Biodiversity data are varied, sometimes messy, and indicative of life’s grandeur. But, increasingly, they also need to be streamlined into easily interpretable indicators that can inform policy decisions. Hundreds of local data types of many different properties of thousands of species do not readily translate into large-scale indicators of, say, habitat loss or ecosystem function. To help make these connections between biodiversity data and conservation policy, several working groups are attempting to define essential biodiversity variables (EBVs) using a framework set up in 2013 by the Group on Earth Observations Biodiversity Observation Network (GEOBON).

EBVs are biological state variables that can be realistically measured or modelled at a global scale across ecosystem types and which can capture change at meaningful spatial and temporal scales. Six EBV classes have been defined. These are related to genetic composition, species populations, species traits, community composition, ecosystem structure and ecosystem function, and each has a working group. Two recent Perspective articles in Nature Ecology & Evolution describe the interim outputs of the working groups on species populations and species traits.

To define workable EBVs, the many types of primary data currently available must be identified, and proposals must be generated to unify and standardise these data in the future. For example, species population distribution can be measured either as presence-only data or as presence–absence data. The former can range from citizen science observations through to environmental DNA data, whereas the latter may come in the form of traditional national inventories or expert syntheses informed by species-distribution modelling. Similarly, species trait data can range from field-observed measures of reproduction and morphology to remotely sensed measures of phenology and movement. It is not a case of anyone trying to limit the different types of data that are collected, but of ensuring sufficient consistency of collection and sampling methodology. A key part of facilitating comparison and integration of different data types is the use of ontologies for data description, as is the extensive use of metadata. One immediate advantage of this, before even being applicable to EBVs, is that datasets become machine readable, allowing the enormous potential of artificial intelligence to be realised for analysis of biodiversity data.

Data also need to be open and accessible. Any attempt to integrate data from thousands of sources falls down as soon as there are barriers to access, as it is unfeasible to spend time and effort getting into specific datasets. The FAIR (findable, accessible, interoperable and reusable) data initiative adopted by the Earth science community sets a helpful standard here. The more data are stored in recognised, and preferably structured, repositories with stable identifiers and rich metadata, the easier they can be integrated into EBVs and thence into indicators and policy.

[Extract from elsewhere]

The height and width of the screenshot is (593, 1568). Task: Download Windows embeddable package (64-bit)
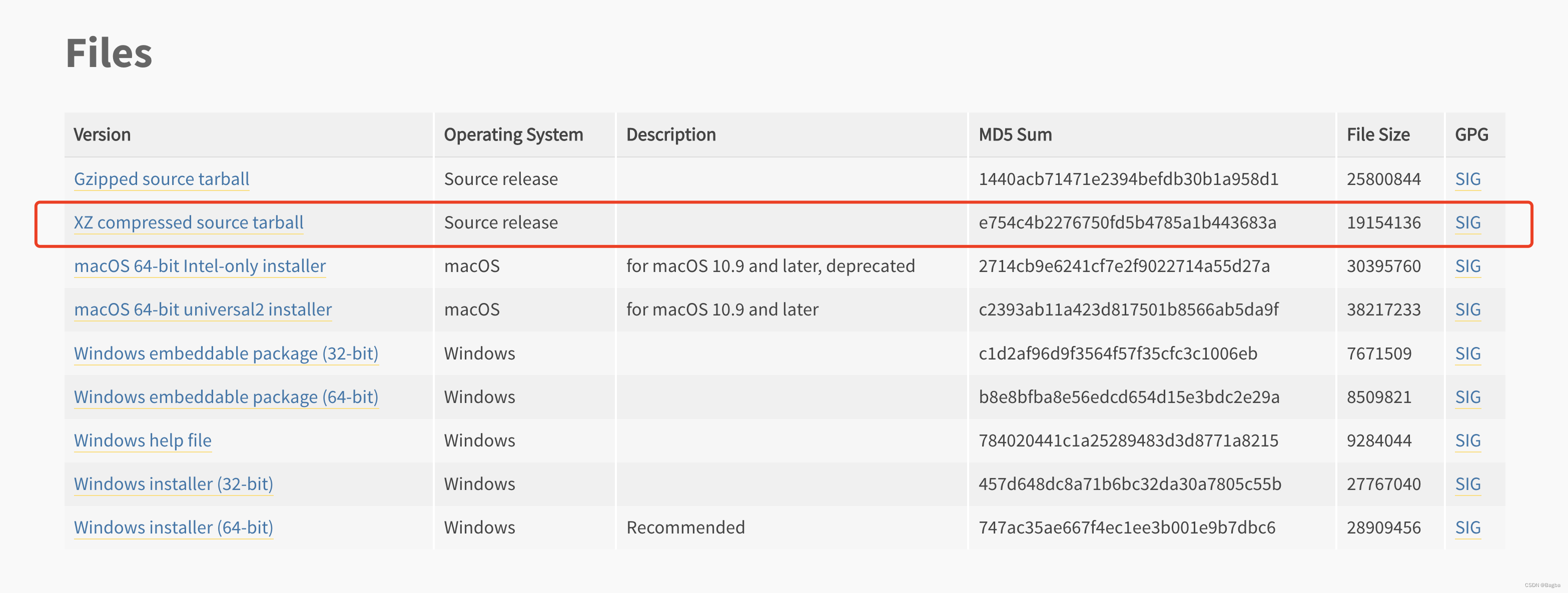226,396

The next step is to move from primary data, both raw and processed, to EBVs. The working groups have placed considerable emphasis on defining variables that are biologically meaningful and as close as possible to universal. This is why the species traits group, for example, recommend focusing on five trait classes — morphology, phenology, reproduction, physiology and movement — and the species populations group have divided their EBVs into two fundamental classes — species distribution and species abundance. One key aspect to data integration, as described in particular by Jetz et al. of the species population working group, is the use of model-based approaches. These allow multiple data types to be integrated into coherent measures with temporal, spatial and taxonomic dimensions, and they iron out the problems of datasets that are imperfect or incomplete and those that have differing levels of granularity.

While the EBV project is divided into working groups, it should be noted that there is plenty of overlap and synergy between them. For example, species population data feed into measures of community composition, and trait data are essential components of ecosystem function. As EBVs are developed, it is important that territorial boundaries between the working groups are minimalized and allowed to evolve.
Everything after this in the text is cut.